Hi, I'm having trouble understanding angular moment of the one electron hydrogen atom.

Solving Schrodinger equation on a referece system (say S) I get the energy eigenstates. They depend on three quantum numbers, n, l, m

$$\frac{-ħ}{2 m}\nabla^{2} \Psi - \frac{e^{2}}{4 \pi \epsilon r} \Psi = E\Psi → \Psi_{nlm}$$

n measures energy, l measures L2 and m measures Lz.

$$L_z = mħ$$
$$L^{2} = l(l+1)ħ^{2}$$

From what I understand, Lz is quantized, but Lx and Ly not. So if the electron is in state Ψnml or whatever superposition of the energy eigenstates, it has Lz quantized.

This is when my question arises, if I use another referece system (say S') which is rotated with respect S, and I solve Schrodinger equation again, I get another set of energy eigenstates Ψn'm'l'which have Lz' quantized. But this is nosense because I can choose that the axis z' to be the old axis x, which have not Lx quantized.

What I am missing?
How does the two solutions (on S and S') compare?

2. Dec 8, 2018

Paul Colby

Well, the set S' are linear combinations of the S and visa versa. They form a $2l+1$ dimensional representation of the rotation group.

3. Dec 9, 2018

king vitamin

This is not true, those operators are also quantized. However, if you choose a basis where the Lz operator is diagonal, the Lx and Ly will not be diagonal. Their eigenvalues are discrete, but the Lz eigenstates are superpositions of Lx/Ly eigenstates. Also, note that the different Lz states which share the same L^2 eigenvalue are all degenerate, and similarly, these non-diagonal Lx and Ly states will also be degenerate. You can always switch to a basis where these other states are diagonal (and then Lz will not be diagonal).
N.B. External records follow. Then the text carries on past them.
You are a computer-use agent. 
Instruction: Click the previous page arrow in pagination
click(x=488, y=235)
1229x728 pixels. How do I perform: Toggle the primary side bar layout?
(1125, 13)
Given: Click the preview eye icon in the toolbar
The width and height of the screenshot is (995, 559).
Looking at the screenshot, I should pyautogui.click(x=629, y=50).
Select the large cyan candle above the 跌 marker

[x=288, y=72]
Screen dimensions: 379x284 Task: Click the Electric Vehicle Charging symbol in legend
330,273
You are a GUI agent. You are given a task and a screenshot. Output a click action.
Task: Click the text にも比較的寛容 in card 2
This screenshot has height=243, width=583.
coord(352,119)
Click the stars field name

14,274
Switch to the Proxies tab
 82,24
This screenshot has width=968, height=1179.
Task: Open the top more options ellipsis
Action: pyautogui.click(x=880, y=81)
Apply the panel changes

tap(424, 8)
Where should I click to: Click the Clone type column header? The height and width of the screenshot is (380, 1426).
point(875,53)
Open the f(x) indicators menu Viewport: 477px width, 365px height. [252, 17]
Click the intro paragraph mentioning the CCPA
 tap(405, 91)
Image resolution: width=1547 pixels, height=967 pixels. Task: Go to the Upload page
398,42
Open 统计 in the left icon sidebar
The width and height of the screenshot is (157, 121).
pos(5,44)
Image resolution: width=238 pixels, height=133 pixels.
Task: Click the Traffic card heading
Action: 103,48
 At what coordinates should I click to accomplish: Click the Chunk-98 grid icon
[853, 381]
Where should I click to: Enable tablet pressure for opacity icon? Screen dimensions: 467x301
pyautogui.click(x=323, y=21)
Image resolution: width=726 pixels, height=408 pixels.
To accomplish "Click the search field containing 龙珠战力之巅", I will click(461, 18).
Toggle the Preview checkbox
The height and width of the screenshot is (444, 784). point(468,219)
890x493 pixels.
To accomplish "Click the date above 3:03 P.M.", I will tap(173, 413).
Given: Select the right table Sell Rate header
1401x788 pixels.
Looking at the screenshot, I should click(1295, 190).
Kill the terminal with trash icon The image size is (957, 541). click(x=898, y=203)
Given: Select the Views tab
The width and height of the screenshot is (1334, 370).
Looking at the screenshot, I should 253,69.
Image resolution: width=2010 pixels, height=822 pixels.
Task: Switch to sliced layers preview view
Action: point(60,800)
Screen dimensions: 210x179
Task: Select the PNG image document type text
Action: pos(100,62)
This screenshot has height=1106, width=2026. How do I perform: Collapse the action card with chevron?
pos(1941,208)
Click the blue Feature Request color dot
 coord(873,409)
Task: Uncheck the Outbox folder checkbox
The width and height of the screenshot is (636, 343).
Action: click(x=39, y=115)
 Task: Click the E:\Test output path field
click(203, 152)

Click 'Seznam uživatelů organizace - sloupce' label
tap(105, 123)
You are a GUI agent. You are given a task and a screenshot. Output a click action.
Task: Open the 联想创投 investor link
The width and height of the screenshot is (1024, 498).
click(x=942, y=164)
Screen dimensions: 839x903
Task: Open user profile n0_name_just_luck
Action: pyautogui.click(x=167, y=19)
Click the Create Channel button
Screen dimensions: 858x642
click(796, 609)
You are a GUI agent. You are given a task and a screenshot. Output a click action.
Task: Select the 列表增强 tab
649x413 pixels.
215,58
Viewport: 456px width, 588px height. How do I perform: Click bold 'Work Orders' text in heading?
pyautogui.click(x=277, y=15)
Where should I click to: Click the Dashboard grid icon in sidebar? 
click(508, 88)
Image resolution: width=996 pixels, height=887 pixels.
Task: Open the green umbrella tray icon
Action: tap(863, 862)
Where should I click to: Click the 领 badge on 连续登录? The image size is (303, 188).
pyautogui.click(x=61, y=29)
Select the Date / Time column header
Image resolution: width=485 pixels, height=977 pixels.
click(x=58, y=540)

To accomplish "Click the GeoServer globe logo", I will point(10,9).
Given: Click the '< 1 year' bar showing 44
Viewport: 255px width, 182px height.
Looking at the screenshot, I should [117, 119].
What you are looking for are the Wigner D-matrices: https://en.wikipedia.org/wiki/Wigner_D-matrix. This rotates the basis between different choices of which direction is diagonal.

One last comment:
I want to mention that in a general problem with conserved angular momentum, the energy depends on both n and l, which also results in less degeneracy (but all states with the same l would still have the same energy). The Hydrogen atom is special in that the energy doesn't depend on l (this is related to some extra symmetry for 1/r potentials which is not present in general).

4. Dec 9, 2018

PeroK

Note that these z-based eigenstates simply form a complete basis for all possible solutions. There is actually nothing special about the chosen z-axis. If you choose the x-axis instead of the z-axis, then you'd get a rotated set of basis eigenstates. And, any state of the hydrogen atom could be described as a combination of your $\psi_{nlm}$ states (using the z-axis) or your $\psi'_{nlm}$ states (using the x-axis).

These eigenstates do not represent "the only states that the hydrogen atom can have" - that would be a misinterpretation. Choosing the z-axis simply gives you a particular basis with which to describe all possible states.

Note also that the expected value of $L_x, L_y, L_z$ is not quantized. For a given state the expected value can be anything between $\pm \frac{\hbar}{2}$.